Before Snowden, such encryption was for the targeted and the paranoid. “If I can take myself back to 2013,” said Jillian York, the director for international freedom of expression at the digital rights group the Electronic Frontier Foundation, “I maybe had the precursor to [the encrypted communication app] Signal on my phone, TextSecure. I had [another email encryption tool] PGP, but nobody used it.” The only major exception was Apple’s iMessage, which has been end-to-end encrypted since it was launched in 2011.
Developers at major technology companies, outraged by the Snowden disclosures, started pushing back. Some, such as those at WhatsApp, which was bought by Facebook a year after the story broke, implemented their own encryption. Others, such as Yahoo’s Alex Stamos, quit rather than support further eavesdropping. (Stamos is now the head of security at Facebook.)
“Without Snowden,” said York. “I don’t think Signal would have got the funding. I don’t think Facebook would have had Alex Stamos, because he would have been at Yahoo. These little things led to big things. It’s not like all these companies were like “we care about privacy”. I think they were pushed.”

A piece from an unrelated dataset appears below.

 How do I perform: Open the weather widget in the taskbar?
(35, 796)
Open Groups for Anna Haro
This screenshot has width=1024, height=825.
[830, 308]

Other shifts in the technology sector show Snowden’s influence has in many ways been limited. The rise of the “smart speaker”, exemplified by Amazon’s Echo, has left many privacy activists baffled. Why, just a few years after a global scandal involving government surveillance, would people willingly install always-on microphones in their homes?
“The new-found privacy conundrum presented by installing a device that can literally listen to everything you’re saying represents a chilling new development in the age of internet-connected things,” wrote Gizmodo’s Adam Clark Estes last year.
Towards the end of the interview, Snowden recalled one of his early aliases, Cincinnatus, after the Roman who after public service returned to his farm. Snowden said he too felt that, having played his role, he had retreated to a quieter life, spending time developing tools to help journalists protect their sources. “I do not think I have ever been more fulfilled,” he said.
But he will not be marking the anniversary with a “victory lap”, he said.
There is still much to be done.
“The fightback is just beginning,” said Snowden.
“The governments and the corporates have been in this game a long time and we are just getting started.”